(non?)-surjectivity of the exponential map to $SL(2,\mathbb{C})$
I need help figuring out what is wrong with the following proof that the exponential map is not surjective onto $SL(2,\mathbb{C})$. I have an exercise to prove that it IS surjective.
Given $M \in SL(2,\mathbb{C})$, assume $M = \exp(A)$ for some matrix $A$ with trace $0$. Let $J=PAP^{-1}$ be the Jordan normal form of $A$. Then $\exp(J) =\exp(PAP^{-1}) = PMP^{-1}$. $J$ has one of the two forms $\begin{pmatrix}\lambda & 0 \\ 0 & -\lambda\end{pmatrix}$ or $\begin{pmatrix}0 & 1 \\ 0 & 0\end{pmatrix}$. In the first case, $\exp(J) = \begin{pmatrix}e^\lambda & 0 \\ 0 & e^{-\lambda}\end{pmatrix}$ and in the second case, $\exp(J) = \begin{pmatrix}1 & 1 \\ 0 & 1\end{pmatrix}$. Both of these are in Jordan form already, so we see that the Jordan form of $M$ is the exponential image of the Jordan form of $A$.

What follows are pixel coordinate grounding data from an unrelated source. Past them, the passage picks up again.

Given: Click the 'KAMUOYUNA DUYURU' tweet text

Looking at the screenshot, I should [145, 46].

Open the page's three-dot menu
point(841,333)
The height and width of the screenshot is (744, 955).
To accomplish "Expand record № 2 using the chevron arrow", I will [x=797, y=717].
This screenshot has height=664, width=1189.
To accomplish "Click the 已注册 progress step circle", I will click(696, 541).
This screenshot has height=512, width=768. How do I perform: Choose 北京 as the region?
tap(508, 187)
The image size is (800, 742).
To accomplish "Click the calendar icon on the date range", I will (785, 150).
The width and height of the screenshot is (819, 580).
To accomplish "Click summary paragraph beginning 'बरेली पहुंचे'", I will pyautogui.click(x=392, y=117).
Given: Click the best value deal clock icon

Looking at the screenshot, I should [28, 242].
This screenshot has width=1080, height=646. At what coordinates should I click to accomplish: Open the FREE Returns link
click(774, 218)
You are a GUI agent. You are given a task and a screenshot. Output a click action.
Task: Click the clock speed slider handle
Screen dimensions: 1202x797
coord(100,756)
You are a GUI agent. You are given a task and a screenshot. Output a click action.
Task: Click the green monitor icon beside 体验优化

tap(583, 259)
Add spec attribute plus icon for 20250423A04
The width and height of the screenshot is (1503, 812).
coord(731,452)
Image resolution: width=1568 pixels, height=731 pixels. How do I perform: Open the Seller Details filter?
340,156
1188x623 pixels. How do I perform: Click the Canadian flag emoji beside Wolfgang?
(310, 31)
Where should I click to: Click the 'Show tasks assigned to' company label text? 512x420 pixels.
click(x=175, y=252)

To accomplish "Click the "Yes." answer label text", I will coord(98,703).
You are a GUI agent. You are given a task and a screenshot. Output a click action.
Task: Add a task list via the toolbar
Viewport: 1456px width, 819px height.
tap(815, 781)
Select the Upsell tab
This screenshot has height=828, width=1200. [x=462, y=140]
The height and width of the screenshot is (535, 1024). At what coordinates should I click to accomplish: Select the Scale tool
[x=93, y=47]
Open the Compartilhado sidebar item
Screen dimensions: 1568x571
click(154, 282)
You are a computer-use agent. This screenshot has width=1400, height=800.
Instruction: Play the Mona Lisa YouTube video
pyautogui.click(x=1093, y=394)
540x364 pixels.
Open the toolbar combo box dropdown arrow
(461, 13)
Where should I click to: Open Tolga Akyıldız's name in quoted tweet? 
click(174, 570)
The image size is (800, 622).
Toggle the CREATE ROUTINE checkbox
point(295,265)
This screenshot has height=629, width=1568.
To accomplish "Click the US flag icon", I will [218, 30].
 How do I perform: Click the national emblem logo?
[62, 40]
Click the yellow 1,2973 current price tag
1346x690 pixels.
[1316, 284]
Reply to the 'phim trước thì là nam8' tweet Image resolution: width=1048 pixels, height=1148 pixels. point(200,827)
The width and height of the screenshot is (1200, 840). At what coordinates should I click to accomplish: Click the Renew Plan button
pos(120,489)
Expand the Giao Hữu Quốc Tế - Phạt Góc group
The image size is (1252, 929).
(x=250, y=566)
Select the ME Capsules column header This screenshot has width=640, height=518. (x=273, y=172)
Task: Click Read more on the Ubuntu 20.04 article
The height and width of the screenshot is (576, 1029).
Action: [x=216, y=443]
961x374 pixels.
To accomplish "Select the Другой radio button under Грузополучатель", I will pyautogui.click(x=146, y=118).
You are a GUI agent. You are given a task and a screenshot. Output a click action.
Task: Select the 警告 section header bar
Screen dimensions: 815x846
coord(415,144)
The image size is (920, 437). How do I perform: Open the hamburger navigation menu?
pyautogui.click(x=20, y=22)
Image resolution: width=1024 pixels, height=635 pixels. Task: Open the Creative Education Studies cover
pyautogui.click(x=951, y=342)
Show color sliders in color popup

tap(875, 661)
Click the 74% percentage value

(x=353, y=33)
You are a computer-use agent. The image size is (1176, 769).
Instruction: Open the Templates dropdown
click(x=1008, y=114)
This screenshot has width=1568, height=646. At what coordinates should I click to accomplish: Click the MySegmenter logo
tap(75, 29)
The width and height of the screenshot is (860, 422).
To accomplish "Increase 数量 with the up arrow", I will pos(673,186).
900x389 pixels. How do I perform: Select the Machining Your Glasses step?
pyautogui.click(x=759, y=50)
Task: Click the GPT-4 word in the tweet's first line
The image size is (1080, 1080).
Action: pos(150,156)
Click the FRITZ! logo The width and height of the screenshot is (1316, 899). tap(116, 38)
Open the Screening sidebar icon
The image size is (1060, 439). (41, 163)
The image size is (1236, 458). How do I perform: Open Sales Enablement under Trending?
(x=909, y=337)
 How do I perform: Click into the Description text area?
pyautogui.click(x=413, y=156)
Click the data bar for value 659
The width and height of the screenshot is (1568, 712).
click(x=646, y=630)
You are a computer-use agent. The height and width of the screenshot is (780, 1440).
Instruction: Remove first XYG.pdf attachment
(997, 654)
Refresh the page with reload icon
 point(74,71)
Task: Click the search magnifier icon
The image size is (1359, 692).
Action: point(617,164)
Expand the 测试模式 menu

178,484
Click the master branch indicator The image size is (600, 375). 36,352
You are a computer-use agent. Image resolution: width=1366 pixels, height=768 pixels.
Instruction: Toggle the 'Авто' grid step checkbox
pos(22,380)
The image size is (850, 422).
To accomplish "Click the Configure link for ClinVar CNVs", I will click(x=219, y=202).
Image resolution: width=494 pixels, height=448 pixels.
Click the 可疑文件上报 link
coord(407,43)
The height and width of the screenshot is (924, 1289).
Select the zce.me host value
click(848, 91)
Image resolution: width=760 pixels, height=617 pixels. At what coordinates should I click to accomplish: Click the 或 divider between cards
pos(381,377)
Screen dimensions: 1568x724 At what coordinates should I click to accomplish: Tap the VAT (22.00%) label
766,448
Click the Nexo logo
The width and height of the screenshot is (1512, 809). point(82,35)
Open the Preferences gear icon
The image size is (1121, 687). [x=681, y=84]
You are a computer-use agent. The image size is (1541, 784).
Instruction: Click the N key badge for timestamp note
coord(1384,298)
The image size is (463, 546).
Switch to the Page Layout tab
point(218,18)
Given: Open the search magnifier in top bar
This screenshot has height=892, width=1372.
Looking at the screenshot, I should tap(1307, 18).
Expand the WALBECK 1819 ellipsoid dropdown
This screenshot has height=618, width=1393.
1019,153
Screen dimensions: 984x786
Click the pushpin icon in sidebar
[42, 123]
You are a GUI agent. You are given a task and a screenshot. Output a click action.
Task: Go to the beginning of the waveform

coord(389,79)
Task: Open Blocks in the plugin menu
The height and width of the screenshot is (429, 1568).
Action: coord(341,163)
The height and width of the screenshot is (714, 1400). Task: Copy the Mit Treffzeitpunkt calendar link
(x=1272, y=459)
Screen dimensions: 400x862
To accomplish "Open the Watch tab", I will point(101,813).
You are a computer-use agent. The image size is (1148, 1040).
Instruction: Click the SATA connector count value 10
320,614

Now, this means that to find the full image of the exponential map, we must only find the matrices whose Jordan form is in one of the two above forms. But the matrix $\begin{pmatrix}-1 & 1 \\ 0 & -1\end{pmatrix}$ has neither of those two forms, and is in its unique Jordan form. Therefore, it cannot be in the image of the exponential map, either in $SL(2,\mathbb{C})$ or in $SL(2,\mathbb{R})$
Thanks
Your argument is correct. There must be something wrong with the exercise.
Exercise 4.4 of "Groups & Symmetries" by Kosmann-Schwarzbach asks you to prove the exponential is not surjective and your proof is both clever and correct.